RFR: 8338383: Implement JEP 491: Synchronize Virtual Threads without Pinning

Wed Nov 6 17:40:00 UTC 2024

On Sat, 26 Oct 2024 02:15:29 GMT, Dean Long <dlong at openjdk.org> wrote:

> > On failure to acquire a monitor inside `ObjectMonitor::enter` a virtual thread will call freeze to copy all Java frames to the heap. We will add the virtual thread to the ObjectMonitor's queue and return back to Java. Instead of continue execution in Java though, the virtual thread will jump to a preempt stub which will clear the frames copied from the physical stack, and will return to `Continuation.run()` to proceed with the unmount logic.
> 
> During this time, the Java frames are not changing, so it seems like it doesn't matter if the freeze/copy happens immediately or after we unwind the native frames and enter the preempt stub. In fact, it seems like it could be more efficient to delay the freeze/copy, given the fact that the preemption can be canceled.
>
The problem is that freezing the frames can fail. By then we would have already added the ObjectWaiter as representing a virtual thread. Regarding efficiency (and ignoring the previous issue) both approaches would be equal anyways, since regardless of when you freeze, while doing the freezing the monitor could have been released already. So trying to acquire the monitor after freezing can always succeed, which means we don't want to unmount but continue execution, i.e cancel the preemption.

>It sounds like freeze/thaw isn't preserving FP, even though it is a callee-saved register according to the ABI. If the stubs tried to modify FP (or any other callee-saved register) and use that value after the native call, wouldn't that be a problem?
>
Yes, that would be a problem. We can't use callee saved registers in the stub after the call. I guess we could add some debug code that trashes all those registers right when we come back from the call. Or maybe just adding a comment there is enough.
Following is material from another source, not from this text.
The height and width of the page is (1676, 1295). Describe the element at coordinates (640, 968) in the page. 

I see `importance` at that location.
> src/hotspot/cpu/aarch64/c1_Runtime1_aarch64.cpp line 191:
> 
>> 189:   // must restore the rfp value saved on enter though.
>> 190:   if (use_pop) {
>> 191:     ldp(rfp, lr, Address(post(sp, 2 * wordSize)));
> 
> leave() also calls authenticate_return_address(), which I assume we still want to call here.
> How about adding an optional parameter to leave() that will skip the problematic `mov(sp, rfp)`?

Right. I added it here for now to follow the same style in all platforms.
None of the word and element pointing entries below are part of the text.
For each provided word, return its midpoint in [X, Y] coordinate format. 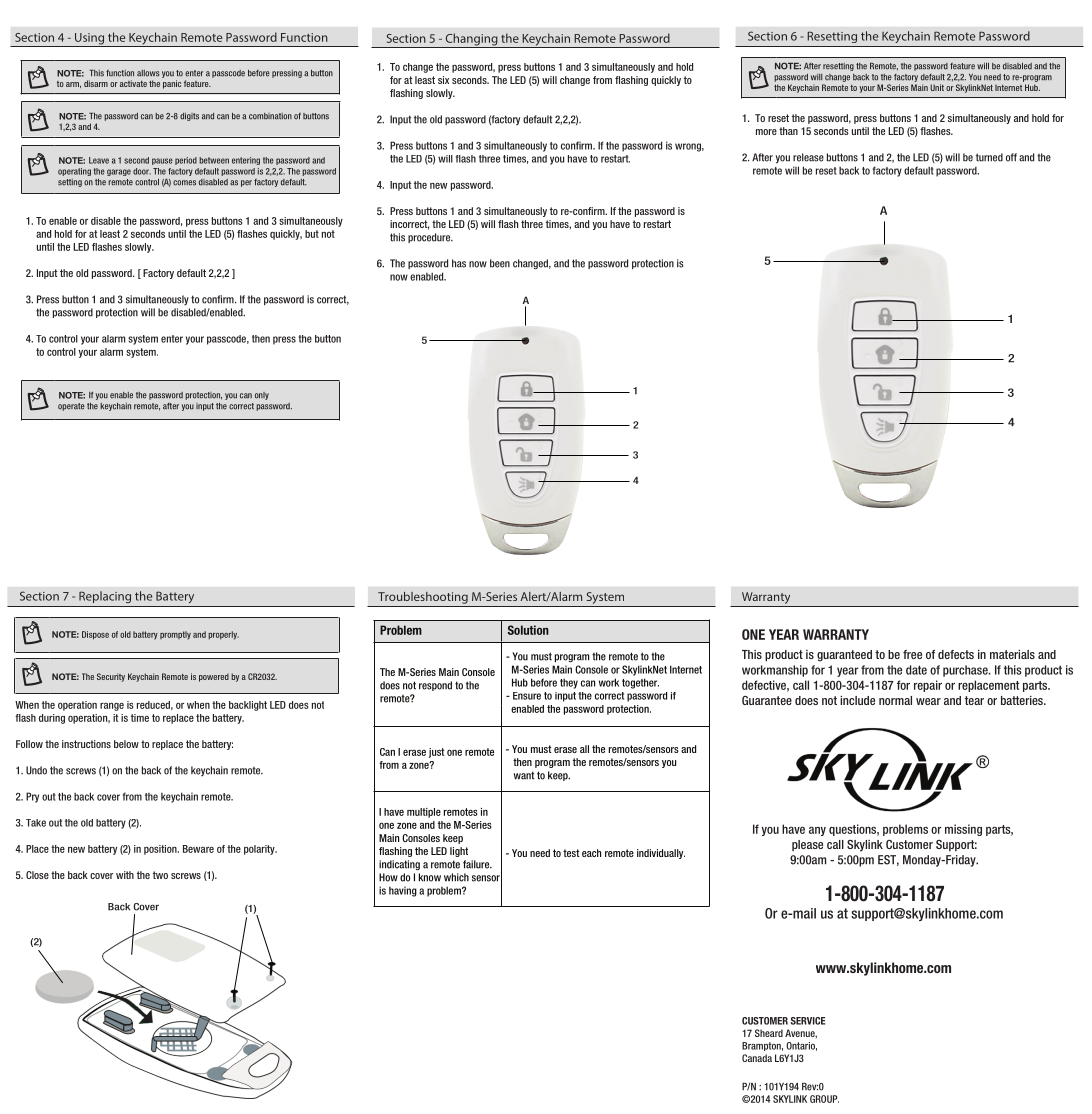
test [571, 853]
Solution [528, 630]
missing [963, 830]
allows [148, 73]
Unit [937, 87]
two [160, 875]
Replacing [105, 597]
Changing [471, 40]
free [912, 654]
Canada [757, 1058]
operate [71, 407]
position [161, 850]
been [500, 263]
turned [989, 157]
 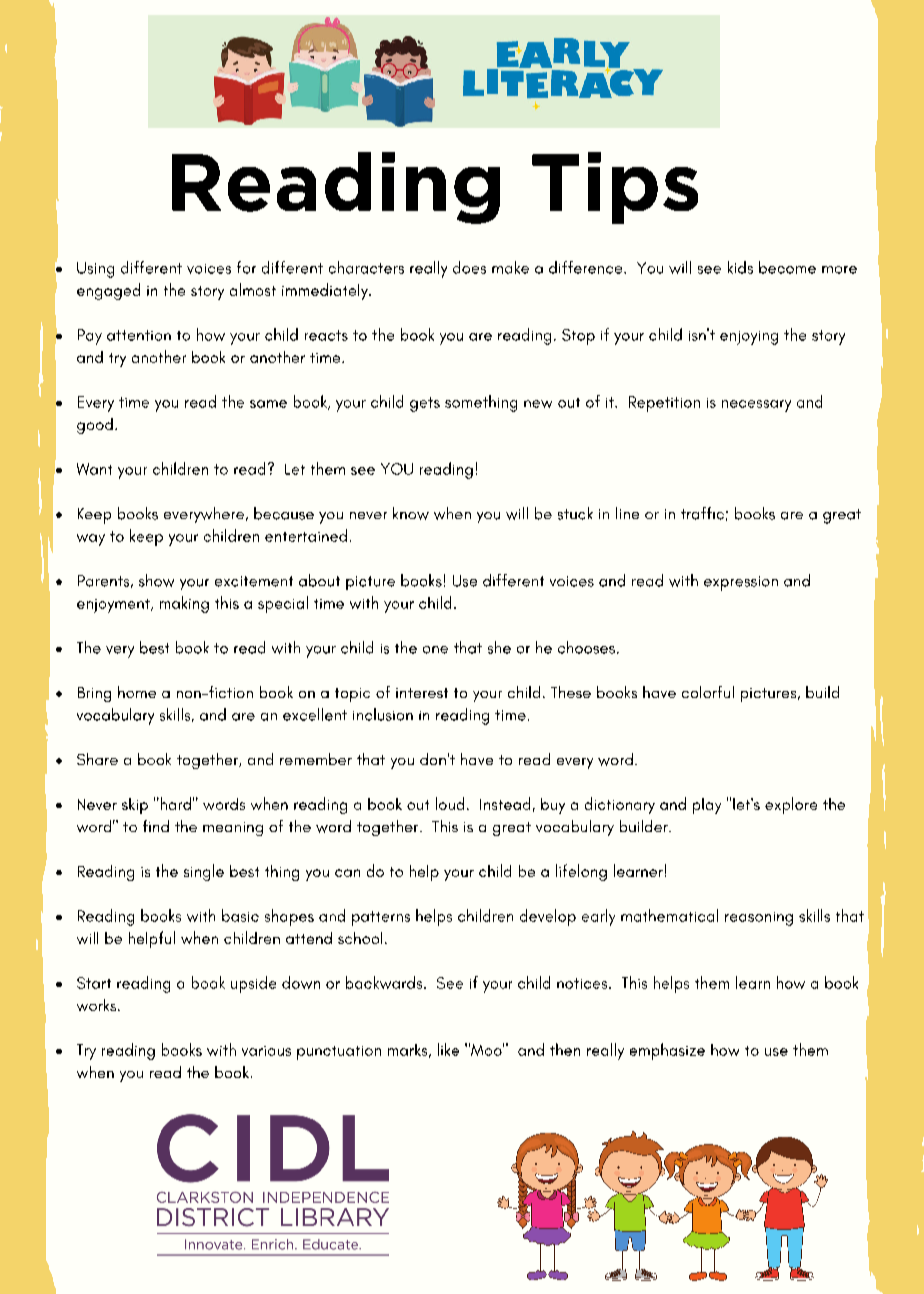 I want to click on kids, so click(x=740, y=267).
> src/hotspot/cpu/aarch64/continuationFreezeThaw_aarch64.inline.hpp line 133:
> 
>> 131: 
>> 132: inline void FreezeBase::prepare_freeze_interpreted_top_frame(const frame& f) {
>> 133:   assert(*f.addr_at(frame::interpreter_frame_last_sp_offset) == 0, "should be null for top frame");
> 
> Suggestion:
> 
>   assert(f.interpreter_frame_last_sp() == nullptr, "should be null for top frame");

Changed, here and in the other platforms.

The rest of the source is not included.